▸ **Task item**: Copy, from the entries below, each line where the word "resolution" can be found.

(Pixel coordinate grounding data)
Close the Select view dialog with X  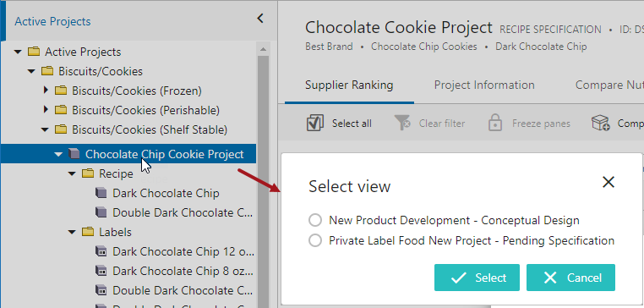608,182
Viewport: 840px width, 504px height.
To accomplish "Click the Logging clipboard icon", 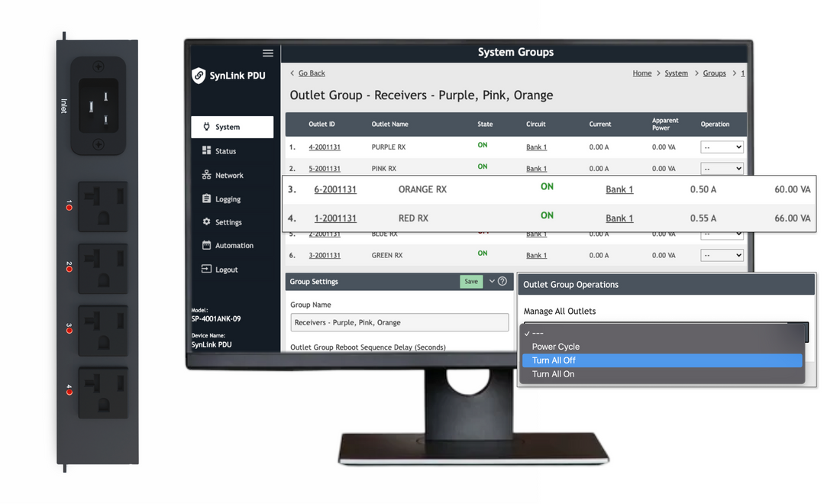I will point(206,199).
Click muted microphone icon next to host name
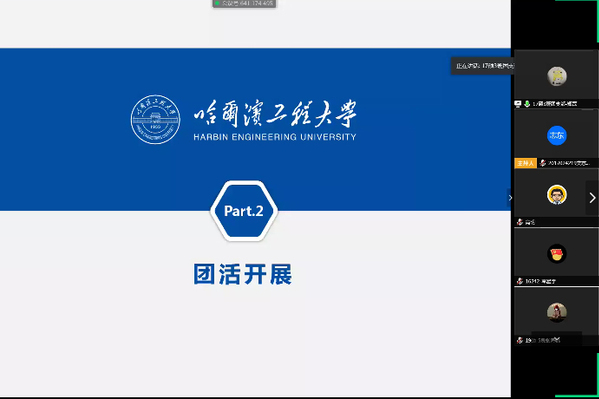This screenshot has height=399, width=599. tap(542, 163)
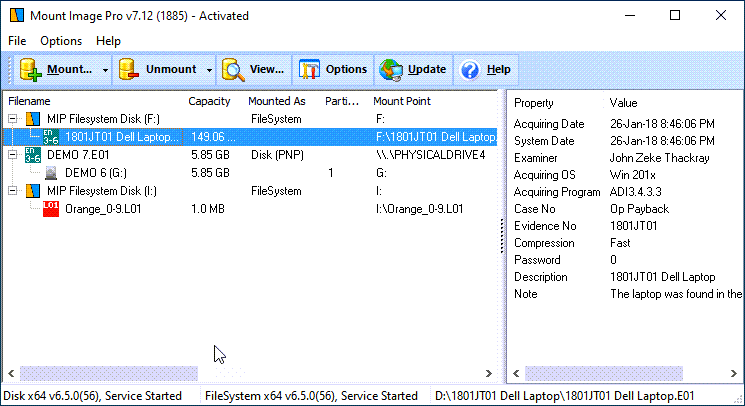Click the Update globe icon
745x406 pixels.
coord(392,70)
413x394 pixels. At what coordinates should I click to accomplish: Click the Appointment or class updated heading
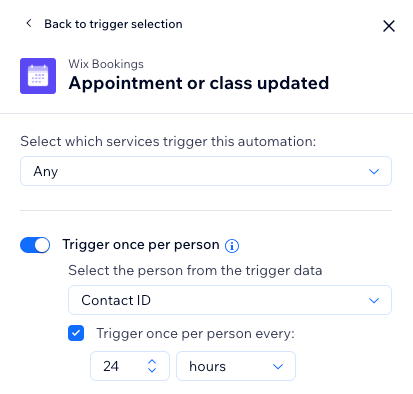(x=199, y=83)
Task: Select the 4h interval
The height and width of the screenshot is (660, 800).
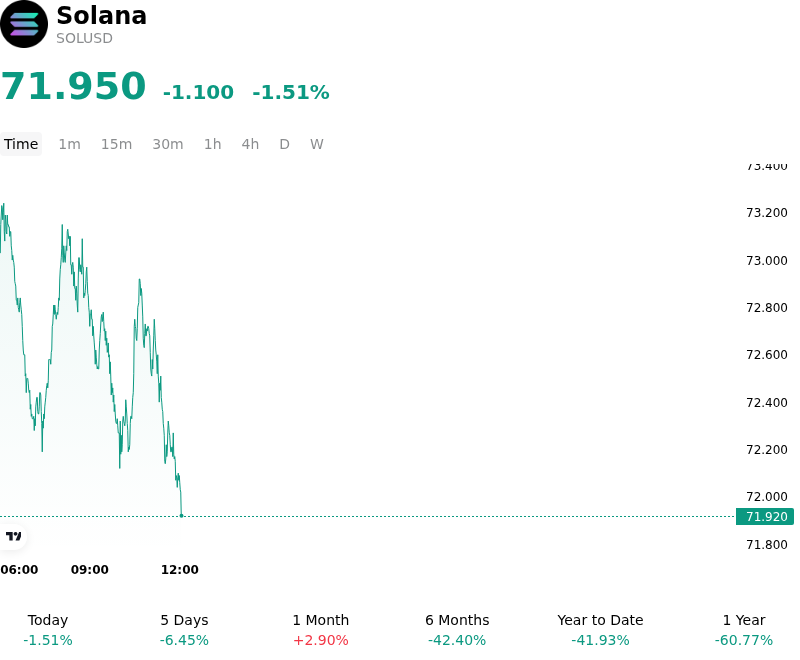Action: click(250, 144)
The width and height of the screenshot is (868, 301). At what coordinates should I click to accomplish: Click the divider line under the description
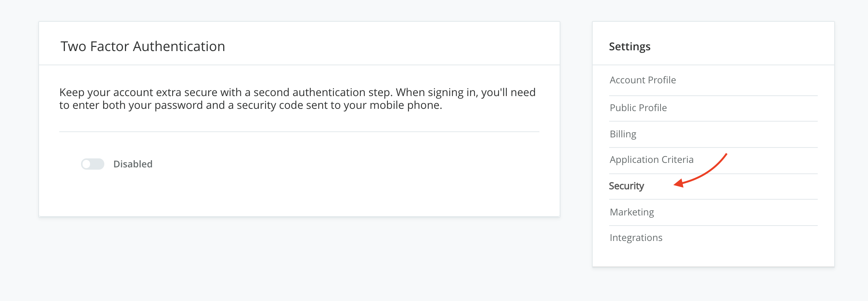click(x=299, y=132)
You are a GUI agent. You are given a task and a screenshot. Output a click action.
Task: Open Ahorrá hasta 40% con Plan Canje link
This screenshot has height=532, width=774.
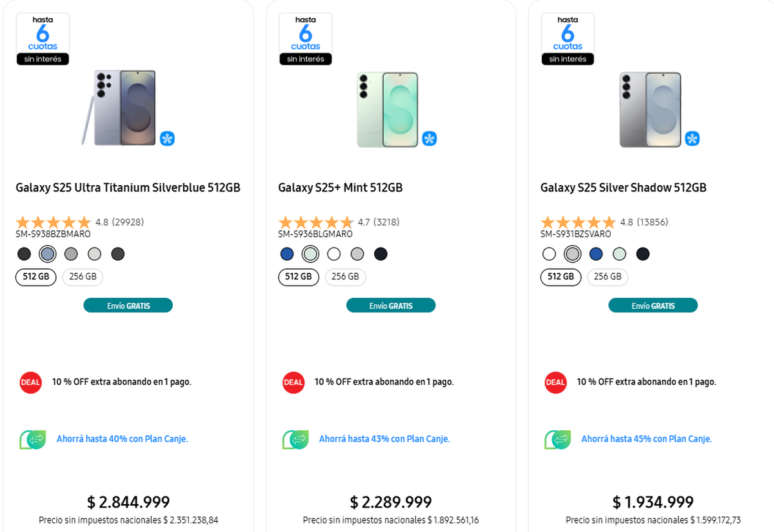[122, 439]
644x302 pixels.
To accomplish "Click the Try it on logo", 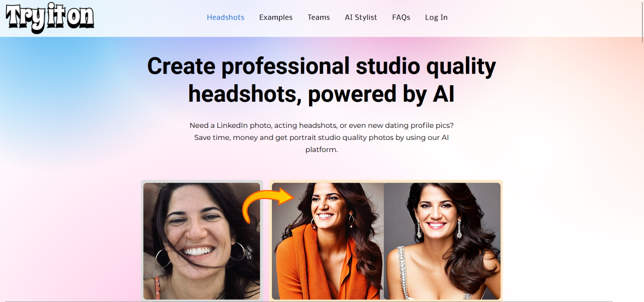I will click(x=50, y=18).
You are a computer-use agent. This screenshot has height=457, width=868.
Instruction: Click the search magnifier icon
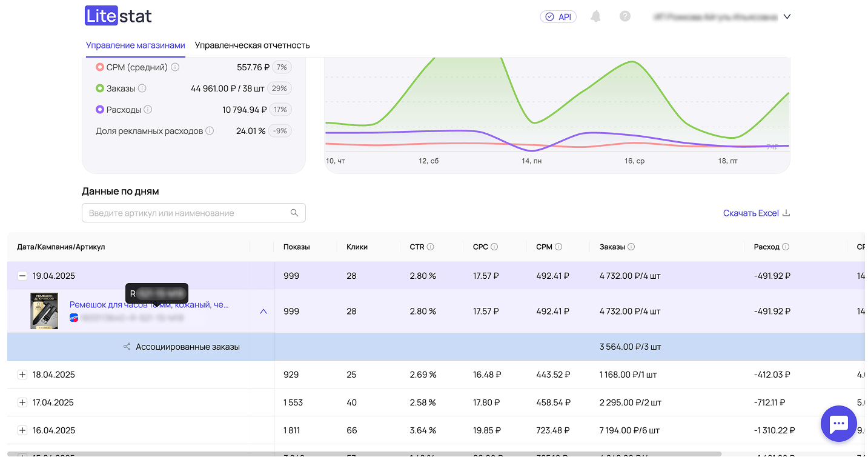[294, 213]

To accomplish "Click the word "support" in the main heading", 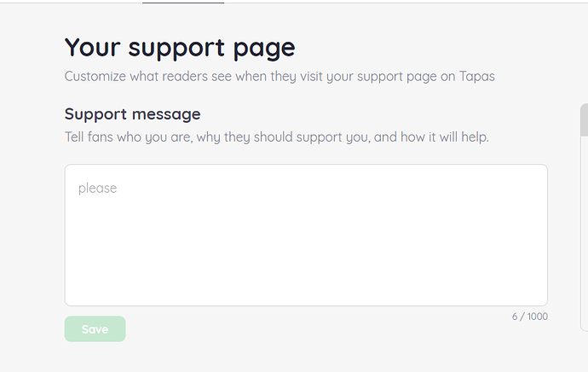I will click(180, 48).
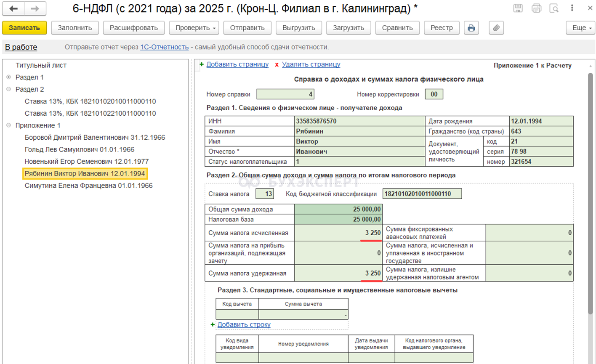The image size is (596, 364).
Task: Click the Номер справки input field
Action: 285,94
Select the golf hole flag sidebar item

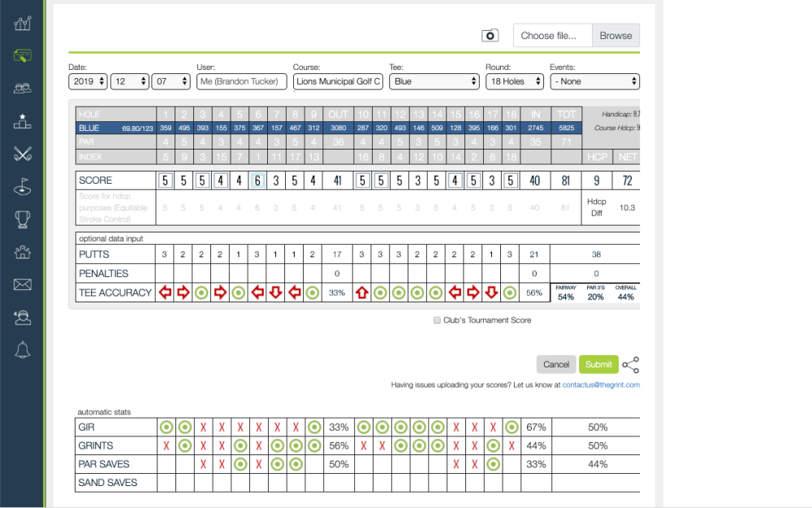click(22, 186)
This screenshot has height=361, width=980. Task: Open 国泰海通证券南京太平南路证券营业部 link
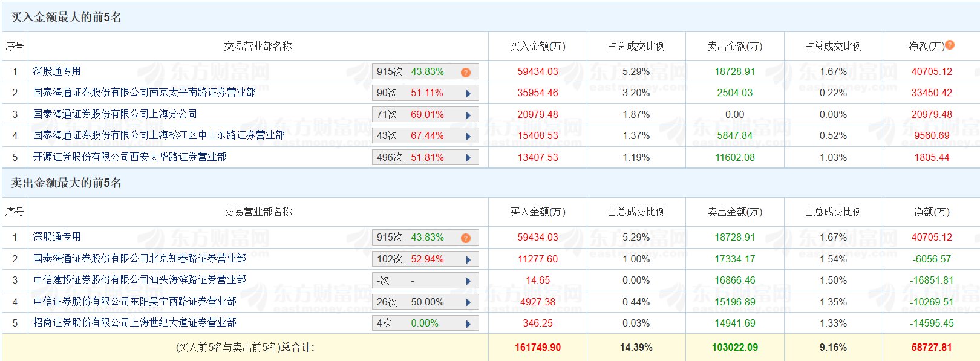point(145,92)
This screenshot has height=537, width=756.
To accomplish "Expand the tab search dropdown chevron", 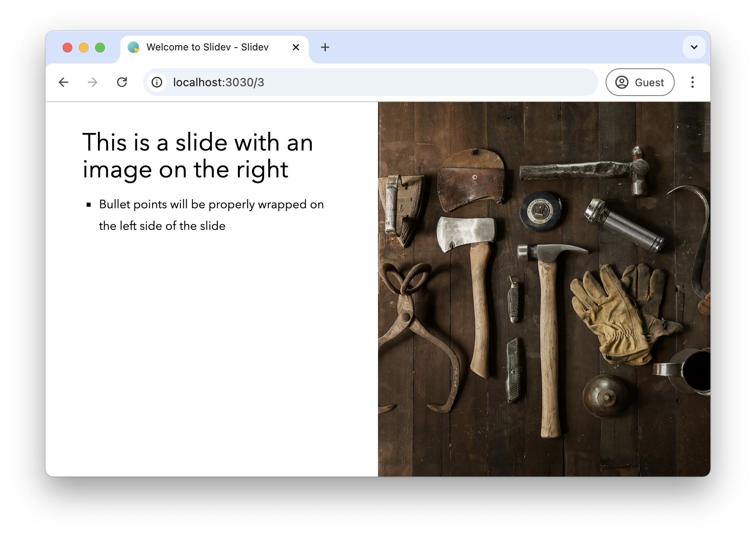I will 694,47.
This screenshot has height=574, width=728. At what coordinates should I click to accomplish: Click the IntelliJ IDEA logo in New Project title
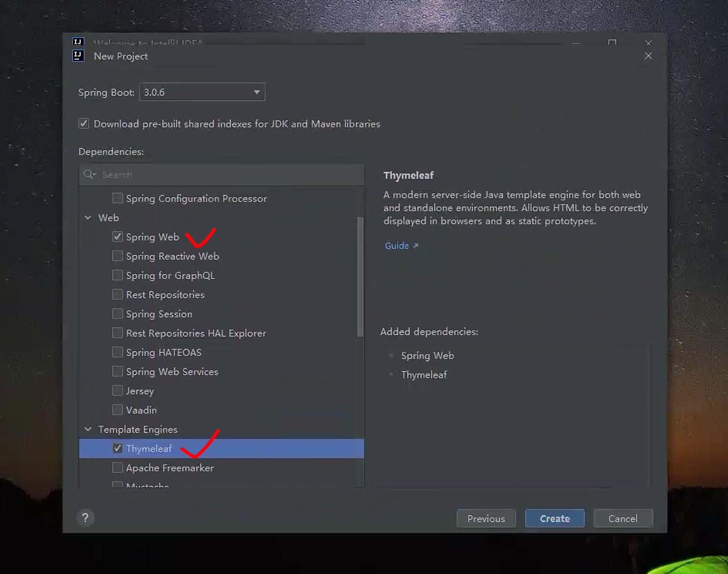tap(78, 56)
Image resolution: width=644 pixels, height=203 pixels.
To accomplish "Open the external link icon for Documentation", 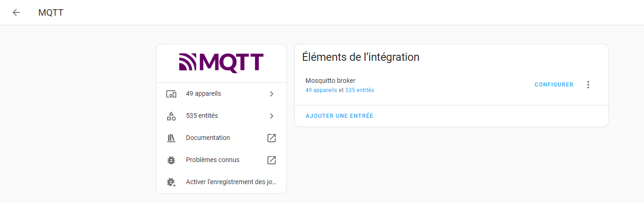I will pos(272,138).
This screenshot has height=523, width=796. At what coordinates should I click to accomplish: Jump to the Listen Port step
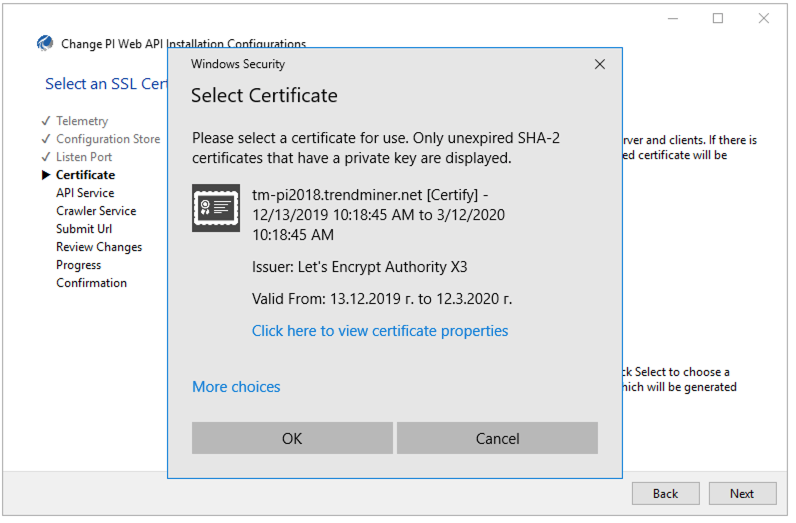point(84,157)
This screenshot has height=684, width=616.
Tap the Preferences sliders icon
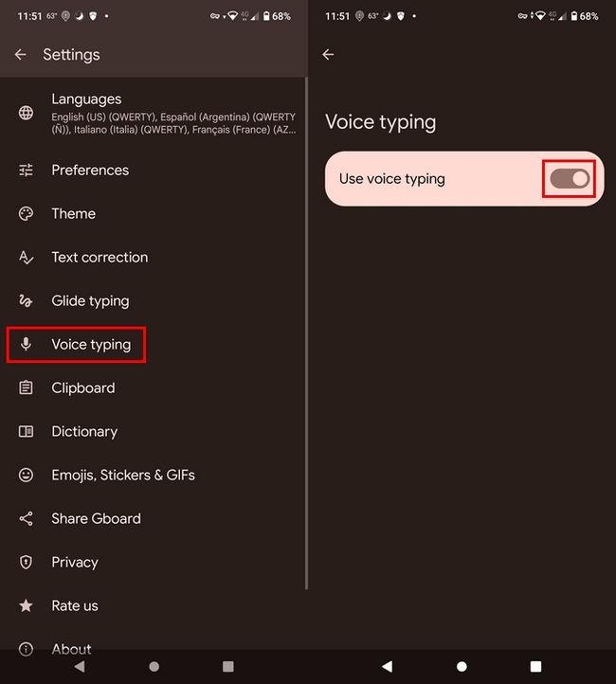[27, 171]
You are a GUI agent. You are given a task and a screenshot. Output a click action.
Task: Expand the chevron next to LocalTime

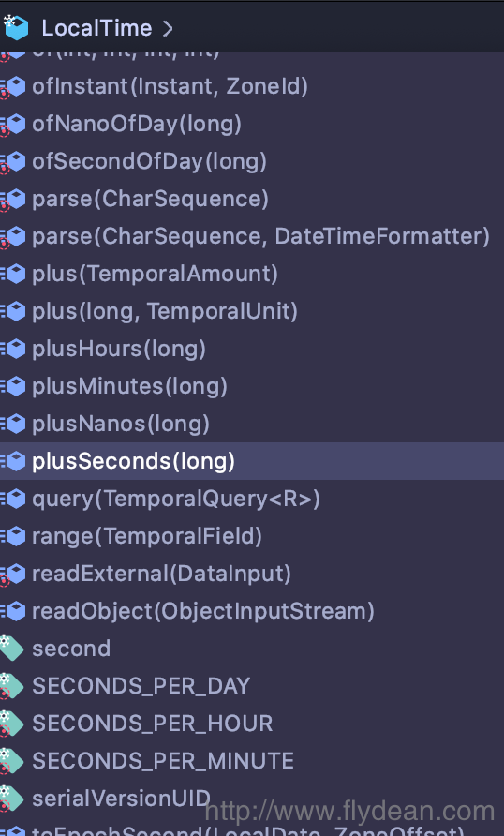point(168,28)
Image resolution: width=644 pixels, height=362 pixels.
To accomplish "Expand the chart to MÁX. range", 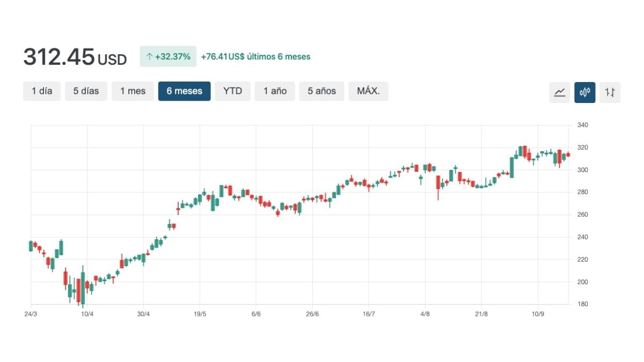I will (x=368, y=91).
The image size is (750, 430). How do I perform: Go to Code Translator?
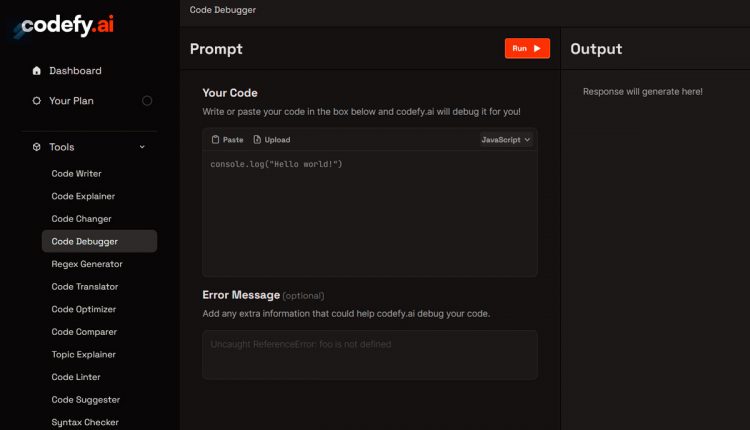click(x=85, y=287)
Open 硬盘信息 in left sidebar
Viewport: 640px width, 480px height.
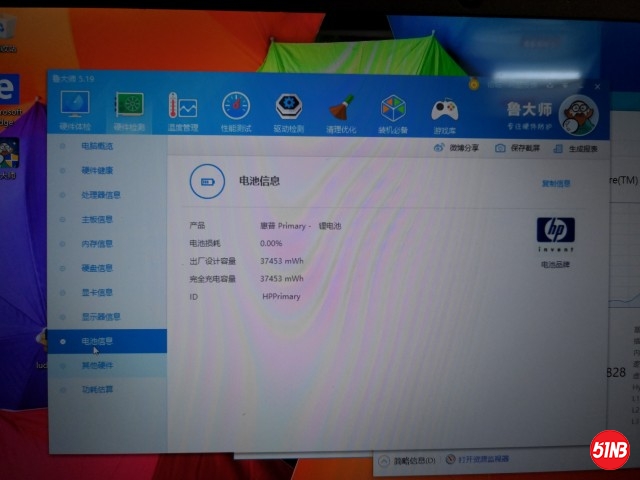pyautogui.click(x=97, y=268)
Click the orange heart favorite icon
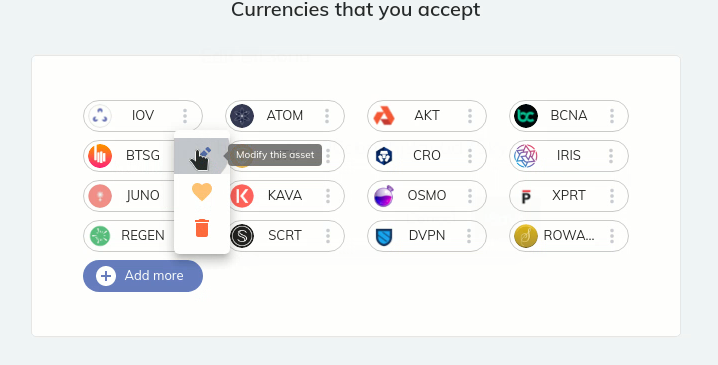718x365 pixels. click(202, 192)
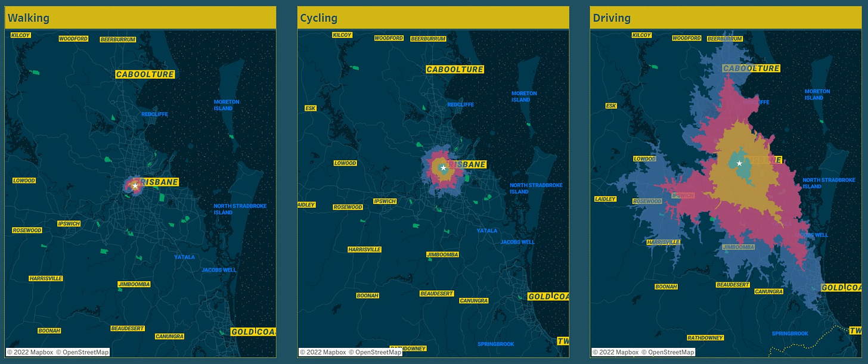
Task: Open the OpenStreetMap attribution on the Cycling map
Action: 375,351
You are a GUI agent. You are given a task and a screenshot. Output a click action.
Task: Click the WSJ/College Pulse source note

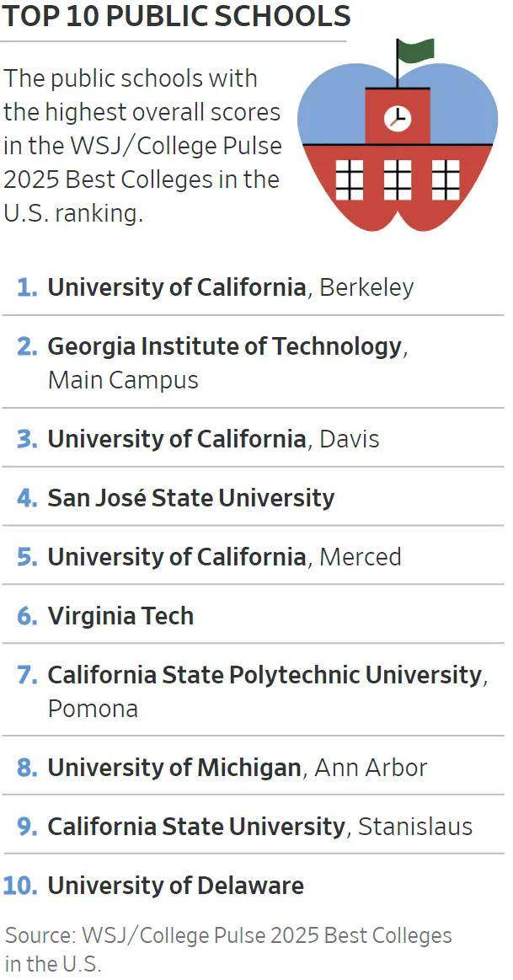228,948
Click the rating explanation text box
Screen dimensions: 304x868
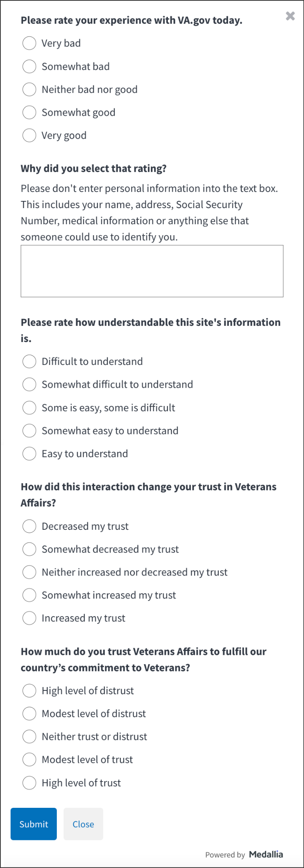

▸ **Exercise result**:
Image resolution: width=644 pixels, height=203 pixels.
Image resolution: width=644 pixels, height=362 pixels.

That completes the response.